38000 Kindeswohlgefährdungen in 2013 – 42000 Kinder in Obhut genommen
Nach aktuellen Angaben des Statistischen Bundesamts in Wiesbaden wurde im vergangenen Jahr bei 38.000 Kindern eine Kindeswohlgefährdung festgestellt. Dieses entspricht in etwa dem Wert des Vorjahres.
Bei 17.000 Kindern habe es sich dabei um Anzeichen einer akuten Kindeswohlgefährdung gehandelt.
Eine akute Kindeswohlgefährdung liegt z.b. dann vor, wenn Anzeichen von Misshandlung, Vernachlässigung oder Kindesmissbrauch vorliegen.
Bei weiteren 21.000 Kindern wurden Anzeichen einer möglichen latente Kindeswohlgefährdung festgestellt.
Maßnahmen bei Kindeswohlgefährdung
Bei einer Kindeswohlgefährdung ergreift das Jugendamt, gegebenenfalls in Zusammenarbeit mit dem Familiengericht Maßnahmen. Im Wesentlichen ergeben sich folgende Handlungsmöglichkeiten
- Das Sorgerecht (oder Teile der elterlichen Sorge) wird dem Elternteil, bzw. den Eltern entzogen und auf den anderen Elternteil oder einen Vormund (z.b. die Großeltern) übertragen
- Das Jugendamt installiert entsprechende Unterstützungsmaßnahmen, um die Kindeswohlgefährdung auszuschalten
- Das Kind wird vom Jugendamt in Obhut genommen
Ursachen der Kindeswohlgefährdung beheben
Der gesunde Menschenverstand legt nahe, das zunächst einmal versucht wird, die Ursachen der Kindeswohlgefährdung zu beseitigen. Bei einer Vernachlässigung würde man dann also gegebenenfalls Gespräche mit den Eltern suchen und die Eltern unterstützen, besser für ihr Kind zu sorgen.
Alternativ wäre, insbesondere bei alleinerziehenden Elternteilen natürlich zu überprüfen, ob der andere Elternteil nicht die Versorgung des Kindes übernehmen könnte.
Als allerletzte Möglichkeit bleibt dann die Herausnahme des Kindes aus der Familie und das Kind wird dann vom Jugendamt in Obhut genommen.

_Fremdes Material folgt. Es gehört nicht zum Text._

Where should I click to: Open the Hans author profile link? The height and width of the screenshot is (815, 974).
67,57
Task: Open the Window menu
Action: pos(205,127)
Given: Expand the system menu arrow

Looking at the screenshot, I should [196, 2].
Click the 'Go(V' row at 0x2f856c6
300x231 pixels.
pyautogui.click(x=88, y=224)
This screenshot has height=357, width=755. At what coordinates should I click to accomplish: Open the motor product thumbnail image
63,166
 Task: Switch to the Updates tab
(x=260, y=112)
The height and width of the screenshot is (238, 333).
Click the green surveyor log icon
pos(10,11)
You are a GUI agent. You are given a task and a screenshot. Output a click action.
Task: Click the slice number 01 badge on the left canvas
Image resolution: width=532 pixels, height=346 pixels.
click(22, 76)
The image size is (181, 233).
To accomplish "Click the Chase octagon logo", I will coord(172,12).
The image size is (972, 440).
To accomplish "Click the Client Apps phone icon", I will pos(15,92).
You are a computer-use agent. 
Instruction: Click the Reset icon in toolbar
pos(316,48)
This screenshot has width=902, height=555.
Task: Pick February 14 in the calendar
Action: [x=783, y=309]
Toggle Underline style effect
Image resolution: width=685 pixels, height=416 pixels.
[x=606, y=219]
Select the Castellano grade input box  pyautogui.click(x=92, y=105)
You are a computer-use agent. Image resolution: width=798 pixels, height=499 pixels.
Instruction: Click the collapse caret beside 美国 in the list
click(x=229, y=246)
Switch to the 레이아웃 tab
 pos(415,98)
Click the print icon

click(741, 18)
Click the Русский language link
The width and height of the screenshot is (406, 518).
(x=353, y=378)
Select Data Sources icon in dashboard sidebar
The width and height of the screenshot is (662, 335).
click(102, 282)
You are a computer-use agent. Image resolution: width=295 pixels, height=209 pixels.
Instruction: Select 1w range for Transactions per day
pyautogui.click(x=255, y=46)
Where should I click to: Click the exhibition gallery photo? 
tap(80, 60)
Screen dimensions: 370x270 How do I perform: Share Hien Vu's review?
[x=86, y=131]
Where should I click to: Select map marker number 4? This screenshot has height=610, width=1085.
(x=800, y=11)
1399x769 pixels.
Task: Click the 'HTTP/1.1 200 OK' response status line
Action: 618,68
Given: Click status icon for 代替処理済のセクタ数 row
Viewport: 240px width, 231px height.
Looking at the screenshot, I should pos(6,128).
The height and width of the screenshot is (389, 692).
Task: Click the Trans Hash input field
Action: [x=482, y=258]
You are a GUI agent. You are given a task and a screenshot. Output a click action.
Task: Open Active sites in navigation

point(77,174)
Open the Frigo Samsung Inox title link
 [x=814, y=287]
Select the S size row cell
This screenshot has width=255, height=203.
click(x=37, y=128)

Die letzte Möglichkeit scheint hierbei allerdings die bevorzugte Vorgehensweise des Jugendamtes zu sein. Obgleich es „nur“ 38.000 Kinder gegeben hat, bei denen Anzeichen (!) einer Kindeswohlgefährdung festgestellt wurden, wurden insgesamt mehr als 42.000 Kinder vom Jugendamt in Obhut genommen.
Hier reicht das Mathematikverständnis eines Grundschülers aus, um festzustellen, das da irgendetwas nicht stimmt. Wie kann es sein, das mehr Kinder vom Jugendamt in Obhut genommen werden, als es Kinder gibt, bei denen Anzeichen einer möglichen Kindeswohlgefährdung vorliegen?
6560 Kinder wegen Kindeswohlgefährdung in Obhut genommen
Laut Angaben des Statistischen Bundesamts wurden von den oben genannten 38.000 Kindern insgesamt 6560 Kinder wegen einer Kindeswohlgefährdung in Obhut genommen. Da insgesamt 42.100 Kinder vom Jugendamt in Obhut genommen wurde, liegt der Verdacht nahe, das auch mehr als 35.000 Kinder in Obhut genommen werden, bei denen KEINE Kindeswohlgefährdung festgestellt worden ist.